Langue

Le devoir de mémoire reçoit dans les Pyrénées-Orientales une nouveau repère historique, en complément des références connues, consacrées à la Première et à la Seconde Guerrre mondiale. Ce dimanche 31 mai sera rappelé le siège de la ville d’Elne, mené du 22 au 25 mai 1285 par les troupes du roi de France Philippe le Hardi. La croisade du pape Martin IV contre la Couronne d’Aragon a alors occasionné un épisode d’une rare violence, lors duquel la population a été massacrée. La cité, alors capitale religieuse et politique du Roussillon, a vu ses habitants enfermés dans la cathédrale et brûlés le 25 mai, tandis que les enfants étaient projetés au sol. Les détails du massacre son consignés dans la Chronique de l’écrivain contemporain de l’époque, Bernat Desclot, qui tienent lieu de témoignage exigeant des vicissitudes médiévales en Catalogne. Si la destruction d’Elne a été précédée de viols et profanations de reliques, cette page d’Histoire fortement maculée de sang reste méconnue du grand public. Depuis 2009, le souvenir est ravivé, fin mai.

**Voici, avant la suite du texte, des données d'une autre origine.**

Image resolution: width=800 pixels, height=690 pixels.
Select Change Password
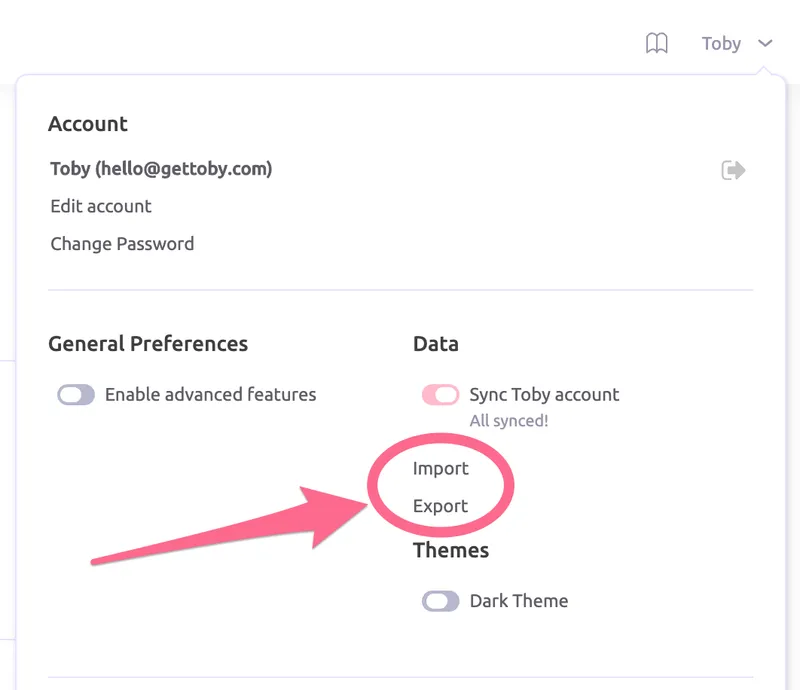tap(122, 244)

Lors du rappel historique, une messe d’hommage aux victimes sera suivie d’une séquence civile incluant une évocation des exactions françaises et un dépôt de gerbe au pied d’une plaque commémorative qui rappelle les faits, scellée en 1985 dans les jardins d’accès à la cathédrale d’Elne. Cet événement est soutenu par la mairie, indépendamment des couleurs politiques placées à sa tête. Une « rue de l’année 1285 » a été inaugurée en 2013 dans l’ancienne ville martyr.